● **Okuma parçası**:

İddianameye göre Arda Turan’ın yanı sıra Emre Belözoğlu, Fernando Muslera, Emre Çolak ve Selçuk İnan dolandırıldı. Bunlardan Emre Belözoğlu 4 milyon 200 bin dolar kaptırdı. Arda Turan, kayda aldığı görüşmesinde Erzan’a, “Emre abi ne zorluklarla verdi. Adamın bir lira parası kalmamış. Koskoca Emre Belözoğlu’nun ya… Adam 4,2 milyon dolar veriyor. Adam maaşını bağışlamış depremzedelere. Ya senden para istedim Seçil ya. ‘Bana bi 100 bin euro ver de bağış yapayım’ diye. Millet 500 bin TL bağış yaptık diye dalga geçiyor. Sana yalvardım para ver insanlar zor durumda diye deprem bölgesine yardım yapalım diye…” diyor. 3 milyon 685 bin dolar veren Selçuk İnan, fon getirisi iddiasıyla parasının 2 milyon 150 bin dolarını geri aldı. Ancak bir milyon 535 bin doları Erzan’da kaldı. Muslera’nın da Erzan’dan 500 bin dolar alacağı bulunuyor.
6. Fatih Terim olayın neresinde?

● **Verilen bilgiler**:
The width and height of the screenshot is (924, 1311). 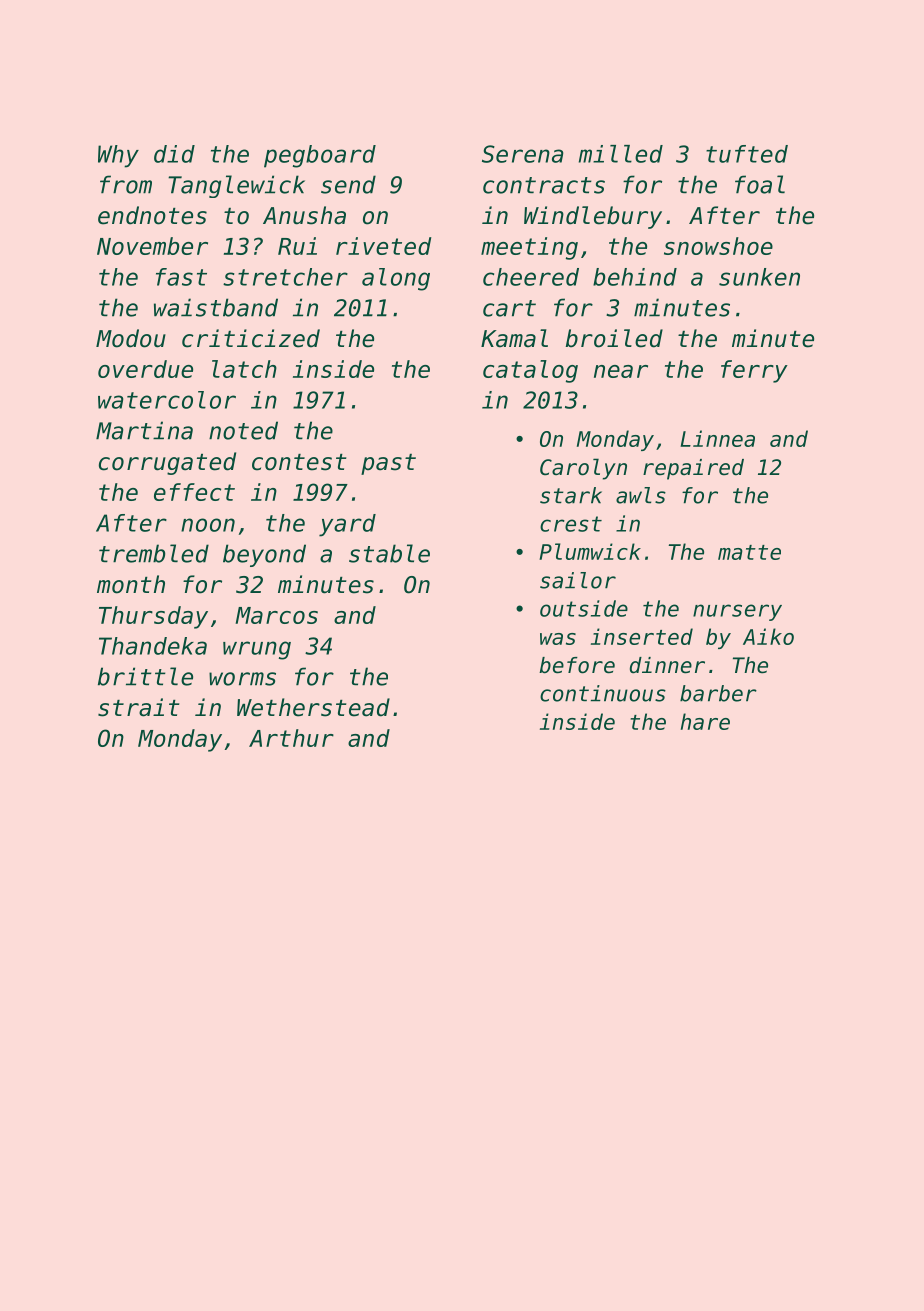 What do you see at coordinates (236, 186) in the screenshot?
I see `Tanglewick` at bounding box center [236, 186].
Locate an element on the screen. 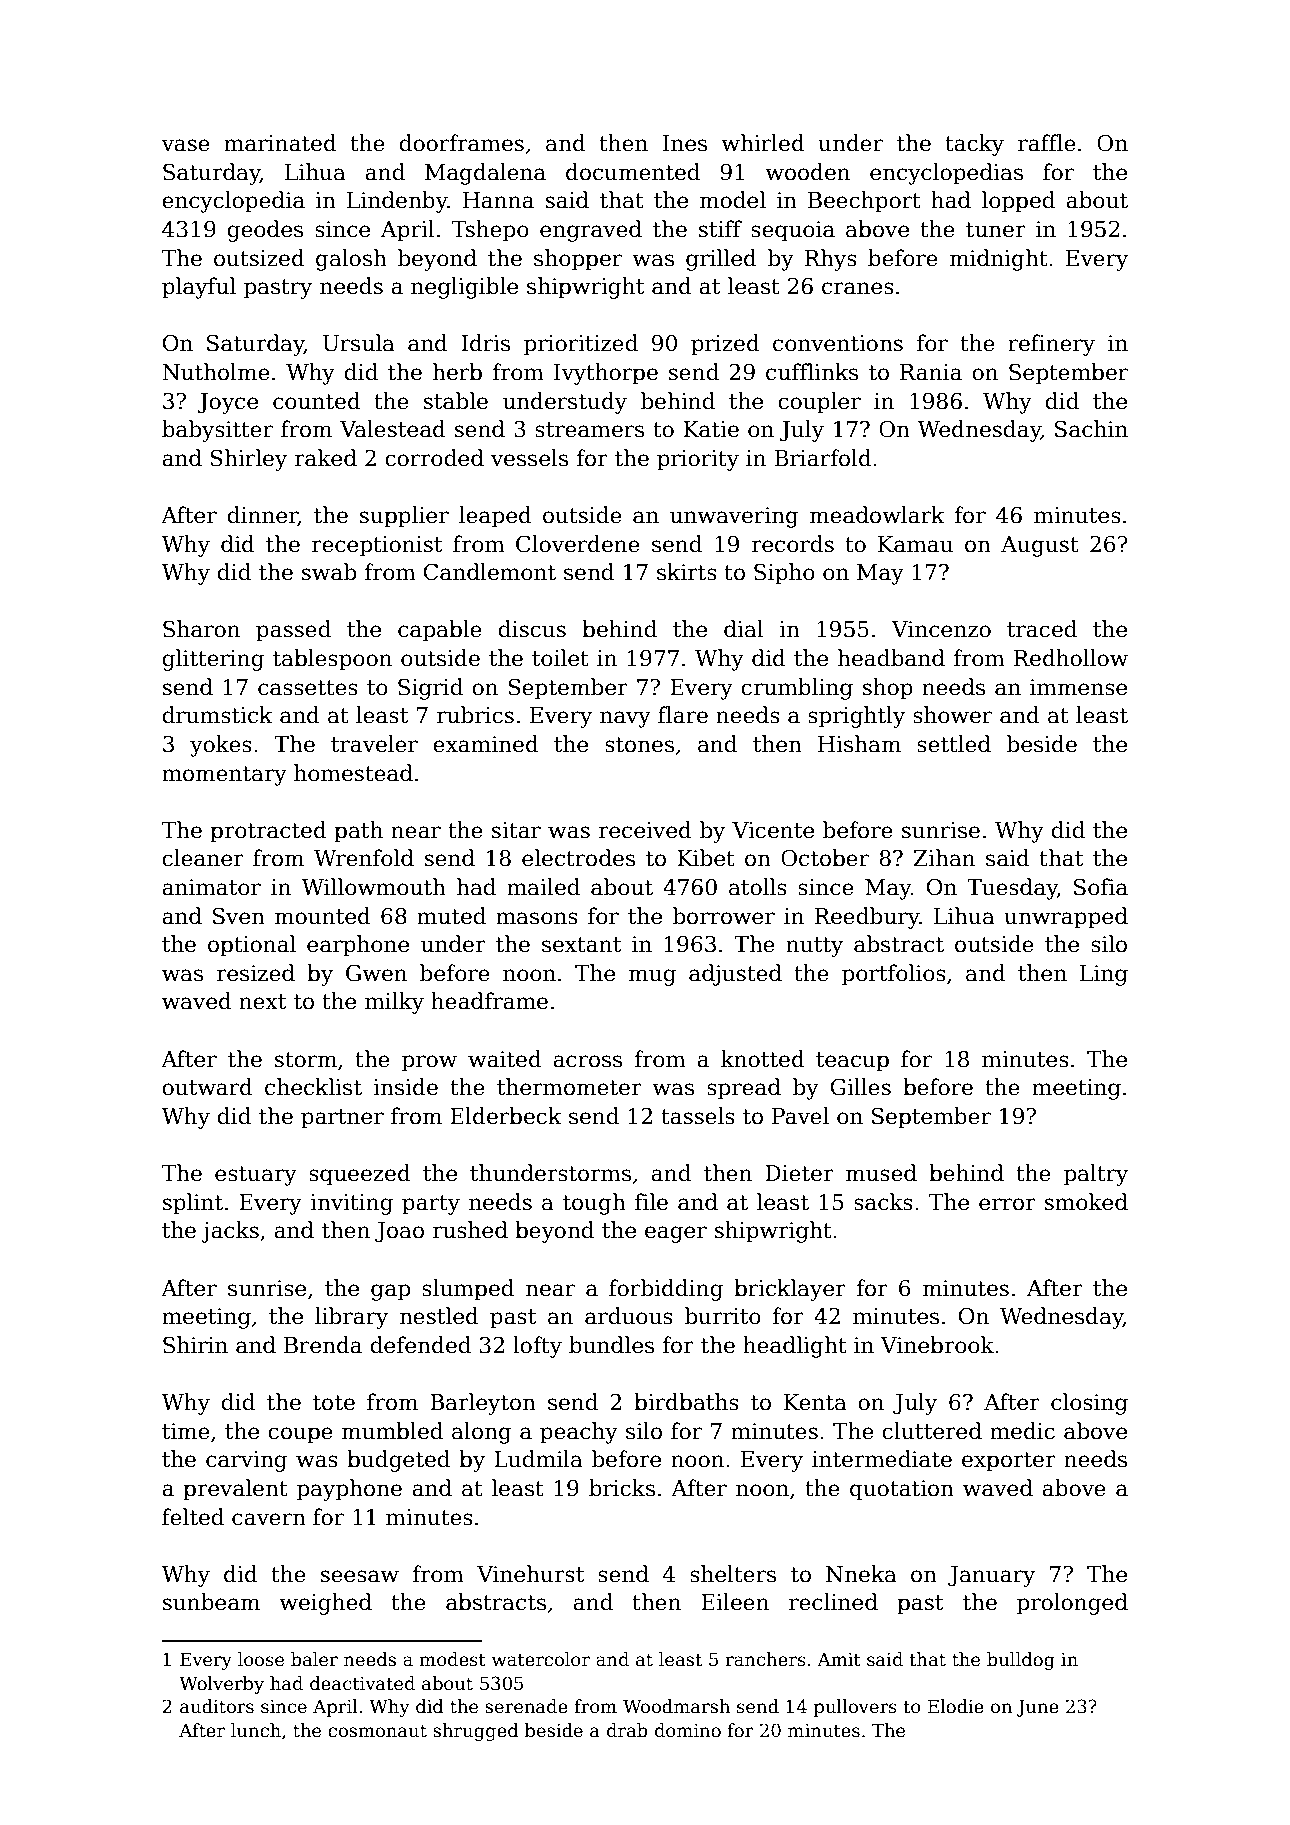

● **Görevin amacı**:
Dolandırıcılık haberinde "İddianameye göre Arda" sözcüklerinden aşağıya, "dolar alacağı bulunuyor." sözcüklerine varıncaya kadar uzanan bölümü hiçbir değişiklik yapmadan tekrarla.

● **Tamamlanmış alıştırma**:
İddianameye göre Arda Turan’ın yanı sıra Emre Belözoğlu, Fernando Muslera, Emre Çolak ve Selçuk İnan dolandırıldı. Bunlardan Emre Belözoğlu 4 milyon 200 bin dolar kaptırdı. Arda Turan, kayda aldığı görüşmesinde Erzan’a, “Emre abi ne zorluklarla verdi. Adamın bir lira parası kalmamış. Koskoca Emre Belözoğlu’nun ya… Adam 4,2 milyon dolar veriyor. Adam maaşını bağışlamış depremzedelere. Ya senden para istedim Seçil ya. ‘Bana bi 100 bin euro ver de bağış yapayım’ diye. Millet 500 bin TL bağış yaptık diye dalga geçiyor. Sana yalvardım para ver insanlar zor durumda diye deprem bölgesine yardım yapalım diye…” diyor. 3 milyon 685 bin dolar veren Selçuk İnan, fon getirisi iddiasıyla parasının 2 milyon 150 bin dolarını geri aldı. Ancak bir milyon 535 bin doları Erzan’da kaldı. Muslera’nın da Erzan’dan 500 bin dolar alacağı bulunuyor.